A Human Algorithm
- First edition
- Author: Flynn Coleman
- Language: English
- Genre: Popular science
- Publisher: Counterpoint Press
- Publication date: 2019
- Publication place: United States
- Pages: 336 pp (hardcover 1st edition)
- ISBN: 9781640092365 (hardcover 1st edition)

= A Human Algorithm =

Book by Flynn Coleman

A Human Algorithm: How Artificial Intelligence Is Redefining Who We Are is a 2019 non-fiction book by American international human rights attorney Flynn Coleman. It argues that, in order to manage the power shift from humans to increasingly advanced artificial intelligence, it will be necessary to instill human values into artificial intelligence, and to proactively develop oversight mechanisms.

== Overview ==
Coleman argues that the algorithms underlying artificial intelligence could greatly improve the human condition, if the algorithms are carefully based on ethical human values.
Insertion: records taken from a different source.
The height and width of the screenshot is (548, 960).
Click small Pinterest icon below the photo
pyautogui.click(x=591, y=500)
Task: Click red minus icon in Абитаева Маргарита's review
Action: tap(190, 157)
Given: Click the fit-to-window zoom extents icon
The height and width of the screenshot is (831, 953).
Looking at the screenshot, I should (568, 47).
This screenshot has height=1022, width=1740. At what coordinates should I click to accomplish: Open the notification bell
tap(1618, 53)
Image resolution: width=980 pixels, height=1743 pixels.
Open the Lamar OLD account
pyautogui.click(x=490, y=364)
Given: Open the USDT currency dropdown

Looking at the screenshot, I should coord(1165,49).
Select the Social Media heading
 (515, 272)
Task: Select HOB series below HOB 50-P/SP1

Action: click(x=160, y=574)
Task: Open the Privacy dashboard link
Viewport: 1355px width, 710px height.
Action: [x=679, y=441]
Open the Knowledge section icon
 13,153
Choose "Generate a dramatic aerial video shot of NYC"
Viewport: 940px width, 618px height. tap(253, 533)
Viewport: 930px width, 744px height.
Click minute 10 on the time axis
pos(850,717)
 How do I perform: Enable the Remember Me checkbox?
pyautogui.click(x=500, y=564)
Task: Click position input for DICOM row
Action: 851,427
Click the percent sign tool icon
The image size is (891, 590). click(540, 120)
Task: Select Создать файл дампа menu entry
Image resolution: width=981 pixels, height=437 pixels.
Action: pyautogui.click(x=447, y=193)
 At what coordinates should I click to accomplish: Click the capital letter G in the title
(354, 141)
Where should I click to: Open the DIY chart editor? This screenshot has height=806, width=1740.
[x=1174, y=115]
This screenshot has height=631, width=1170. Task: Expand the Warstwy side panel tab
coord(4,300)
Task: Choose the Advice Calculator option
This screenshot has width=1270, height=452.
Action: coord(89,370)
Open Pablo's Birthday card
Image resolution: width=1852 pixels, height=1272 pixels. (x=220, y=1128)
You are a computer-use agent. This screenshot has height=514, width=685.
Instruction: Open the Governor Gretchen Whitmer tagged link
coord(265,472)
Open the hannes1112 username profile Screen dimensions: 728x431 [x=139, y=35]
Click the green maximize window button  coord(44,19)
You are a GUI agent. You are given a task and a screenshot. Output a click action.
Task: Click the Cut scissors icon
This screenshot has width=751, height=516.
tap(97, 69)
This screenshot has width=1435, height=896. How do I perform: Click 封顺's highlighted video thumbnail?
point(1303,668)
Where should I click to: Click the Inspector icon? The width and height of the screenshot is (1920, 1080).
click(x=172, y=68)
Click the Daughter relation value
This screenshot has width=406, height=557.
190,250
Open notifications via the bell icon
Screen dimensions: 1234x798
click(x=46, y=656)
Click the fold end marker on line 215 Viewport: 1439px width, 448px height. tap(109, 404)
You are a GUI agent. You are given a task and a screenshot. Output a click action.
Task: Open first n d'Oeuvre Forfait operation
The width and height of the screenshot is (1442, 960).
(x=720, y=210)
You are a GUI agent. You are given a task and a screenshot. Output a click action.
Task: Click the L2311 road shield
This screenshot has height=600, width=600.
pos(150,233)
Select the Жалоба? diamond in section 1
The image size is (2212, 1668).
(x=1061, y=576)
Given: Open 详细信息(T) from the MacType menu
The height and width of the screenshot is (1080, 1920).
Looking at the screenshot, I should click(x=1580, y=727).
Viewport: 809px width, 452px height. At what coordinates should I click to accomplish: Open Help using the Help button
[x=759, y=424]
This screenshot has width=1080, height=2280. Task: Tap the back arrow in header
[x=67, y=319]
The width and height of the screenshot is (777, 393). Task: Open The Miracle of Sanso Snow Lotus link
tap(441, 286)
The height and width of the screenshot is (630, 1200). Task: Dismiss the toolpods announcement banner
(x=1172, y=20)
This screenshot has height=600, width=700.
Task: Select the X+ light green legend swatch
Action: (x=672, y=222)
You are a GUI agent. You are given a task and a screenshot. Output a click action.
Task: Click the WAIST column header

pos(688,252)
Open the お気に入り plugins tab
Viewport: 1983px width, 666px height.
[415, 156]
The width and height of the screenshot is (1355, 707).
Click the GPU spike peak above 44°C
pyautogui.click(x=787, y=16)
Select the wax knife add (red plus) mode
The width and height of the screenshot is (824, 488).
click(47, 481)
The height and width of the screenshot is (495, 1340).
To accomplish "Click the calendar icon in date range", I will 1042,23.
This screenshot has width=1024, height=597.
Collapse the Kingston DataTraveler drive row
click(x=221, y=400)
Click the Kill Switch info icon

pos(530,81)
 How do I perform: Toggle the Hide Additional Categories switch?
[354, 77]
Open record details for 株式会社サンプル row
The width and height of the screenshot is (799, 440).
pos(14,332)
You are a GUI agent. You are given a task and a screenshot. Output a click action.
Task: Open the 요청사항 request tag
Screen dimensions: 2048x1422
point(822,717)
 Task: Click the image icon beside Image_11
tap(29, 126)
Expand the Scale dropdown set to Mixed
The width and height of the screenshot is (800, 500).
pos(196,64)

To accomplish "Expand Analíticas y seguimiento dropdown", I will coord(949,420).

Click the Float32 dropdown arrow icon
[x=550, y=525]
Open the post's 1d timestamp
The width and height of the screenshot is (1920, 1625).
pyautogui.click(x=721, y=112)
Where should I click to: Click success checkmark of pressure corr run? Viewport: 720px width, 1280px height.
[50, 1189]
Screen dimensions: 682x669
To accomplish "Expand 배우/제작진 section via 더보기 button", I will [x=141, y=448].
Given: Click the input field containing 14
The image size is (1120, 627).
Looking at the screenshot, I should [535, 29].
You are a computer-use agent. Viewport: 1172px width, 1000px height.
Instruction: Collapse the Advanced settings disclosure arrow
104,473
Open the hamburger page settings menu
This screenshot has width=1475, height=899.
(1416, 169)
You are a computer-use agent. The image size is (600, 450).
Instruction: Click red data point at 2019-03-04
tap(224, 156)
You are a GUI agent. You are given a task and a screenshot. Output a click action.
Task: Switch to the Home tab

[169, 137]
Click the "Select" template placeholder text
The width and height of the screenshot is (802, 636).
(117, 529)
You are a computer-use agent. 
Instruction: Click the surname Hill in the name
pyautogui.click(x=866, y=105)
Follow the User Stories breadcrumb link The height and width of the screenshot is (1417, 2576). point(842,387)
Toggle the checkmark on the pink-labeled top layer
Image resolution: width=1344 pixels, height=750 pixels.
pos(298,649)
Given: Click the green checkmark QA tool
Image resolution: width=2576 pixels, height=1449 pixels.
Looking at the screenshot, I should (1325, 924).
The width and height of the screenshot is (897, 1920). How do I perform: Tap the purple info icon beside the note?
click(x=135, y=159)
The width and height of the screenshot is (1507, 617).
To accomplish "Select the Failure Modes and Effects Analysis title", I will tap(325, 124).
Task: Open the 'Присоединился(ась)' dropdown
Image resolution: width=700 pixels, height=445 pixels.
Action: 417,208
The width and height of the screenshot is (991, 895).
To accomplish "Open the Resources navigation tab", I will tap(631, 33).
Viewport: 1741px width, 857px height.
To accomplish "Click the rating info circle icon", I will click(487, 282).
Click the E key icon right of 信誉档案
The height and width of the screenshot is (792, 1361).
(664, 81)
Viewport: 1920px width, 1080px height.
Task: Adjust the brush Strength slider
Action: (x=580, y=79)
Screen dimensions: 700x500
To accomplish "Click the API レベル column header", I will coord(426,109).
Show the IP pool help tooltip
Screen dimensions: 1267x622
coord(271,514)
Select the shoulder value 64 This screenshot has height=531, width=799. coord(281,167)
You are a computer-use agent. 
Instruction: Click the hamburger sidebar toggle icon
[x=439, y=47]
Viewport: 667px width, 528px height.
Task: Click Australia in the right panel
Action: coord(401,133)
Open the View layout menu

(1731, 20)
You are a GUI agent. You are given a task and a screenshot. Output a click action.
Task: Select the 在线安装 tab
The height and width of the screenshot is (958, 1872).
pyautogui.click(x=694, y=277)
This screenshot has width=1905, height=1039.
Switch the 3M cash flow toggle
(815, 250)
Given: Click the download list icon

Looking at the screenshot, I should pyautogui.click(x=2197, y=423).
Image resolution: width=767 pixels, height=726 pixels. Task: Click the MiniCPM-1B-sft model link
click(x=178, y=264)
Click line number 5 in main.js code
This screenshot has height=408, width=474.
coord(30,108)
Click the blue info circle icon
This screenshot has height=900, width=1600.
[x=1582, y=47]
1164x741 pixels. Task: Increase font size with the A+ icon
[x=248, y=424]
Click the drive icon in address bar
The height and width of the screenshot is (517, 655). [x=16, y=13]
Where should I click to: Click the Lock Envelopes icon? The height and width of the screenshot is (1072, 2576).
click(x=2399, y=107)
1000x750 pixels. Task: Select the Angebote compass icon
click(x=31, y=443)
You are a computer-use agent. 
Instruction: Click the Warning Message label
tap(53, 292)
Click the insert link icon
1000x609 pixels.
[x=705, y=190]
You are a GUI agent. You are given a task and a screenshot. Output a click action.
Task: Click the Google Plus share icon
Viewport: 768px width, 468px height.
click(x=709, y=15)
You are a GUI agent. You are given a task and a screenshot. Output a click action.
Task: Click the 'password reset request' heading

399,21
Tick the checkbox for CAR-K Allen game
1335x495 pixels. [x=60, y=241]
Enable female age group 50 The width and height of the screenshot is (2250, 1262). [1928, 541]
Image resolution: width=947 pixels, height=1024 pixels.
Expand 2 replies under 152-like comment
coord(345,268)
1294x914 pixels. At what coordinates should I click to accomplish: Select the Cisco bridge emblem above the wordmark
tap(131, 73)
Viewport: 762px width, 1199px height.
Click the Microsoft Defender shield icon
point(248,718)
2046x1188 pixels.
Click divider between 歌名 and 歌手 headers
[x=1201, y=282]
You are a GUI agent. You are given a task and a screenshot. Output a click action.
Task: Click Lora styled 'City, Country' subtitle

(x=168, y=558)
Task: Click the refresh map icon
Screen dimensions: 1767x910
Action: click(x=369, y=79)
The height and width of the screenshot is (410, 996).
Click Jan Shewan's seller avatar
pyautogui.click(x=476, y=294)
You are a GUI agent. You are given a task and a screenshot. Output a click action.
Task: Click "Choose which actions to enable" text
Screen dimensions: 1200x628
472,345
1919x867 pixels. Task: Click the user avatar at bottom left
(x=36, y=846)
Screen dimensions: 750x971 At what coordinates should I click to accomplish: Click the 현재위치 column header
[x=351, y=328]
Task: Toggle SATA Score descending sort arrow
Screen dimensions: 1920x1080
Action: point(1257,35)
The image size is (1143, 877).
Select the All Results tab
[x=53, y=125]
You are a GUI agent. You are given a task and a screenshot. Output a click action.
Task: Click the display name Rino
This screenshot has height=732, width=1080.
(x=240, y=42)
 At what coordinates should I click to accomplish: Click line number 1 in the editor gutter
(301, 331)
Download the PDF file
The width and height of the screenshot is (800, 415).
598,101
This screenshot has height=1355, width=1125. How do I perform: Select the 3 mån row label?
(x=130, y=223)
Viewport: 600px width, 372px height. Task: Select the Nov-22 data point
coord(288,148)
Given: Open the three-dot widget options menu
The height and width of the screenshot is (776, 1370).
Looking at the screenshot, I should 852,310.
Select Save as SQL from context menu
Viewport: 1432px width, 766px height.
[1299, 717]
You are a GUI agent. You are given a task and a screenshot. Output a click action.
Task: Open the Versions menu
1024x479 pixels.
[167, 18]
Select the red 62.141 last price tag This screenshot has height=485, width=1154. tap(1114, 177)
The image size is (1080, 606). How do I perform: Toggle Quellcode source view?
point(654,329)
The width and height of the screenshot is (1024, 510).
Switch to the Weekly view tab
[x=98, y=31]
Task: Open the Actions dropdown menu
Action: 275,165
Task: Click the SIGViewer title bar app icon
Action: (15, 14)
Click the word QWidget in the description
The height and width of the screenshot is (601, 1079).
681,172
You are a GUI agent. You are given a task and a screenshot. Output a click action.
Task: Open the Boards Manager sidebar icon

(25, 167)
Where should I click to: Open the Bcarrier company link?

An ideal artificial intelligence would be "not a replicated model of our own brains, but an expansion of our lens and our vantage point as to what intelligence, life, meaning, and humanity are and can be." Failure in this regard might leave us "a species without a purpose", lacking "any sense of happiness, meaning, or satisfaction". She states that despite stirrings of an "algorithmic accountability movement", humanity is "alarmingly unready" for the arrival of more powerful forms of artificial intelligence.

== Reception ==
A review in Library Journal strongly recommended the book to "both the cyber crowds and those interested in human psychology". Kirkus Reviews called the book "meaty" and "energetic". Publishers Weekly judged the book's optimism to be unconvincing.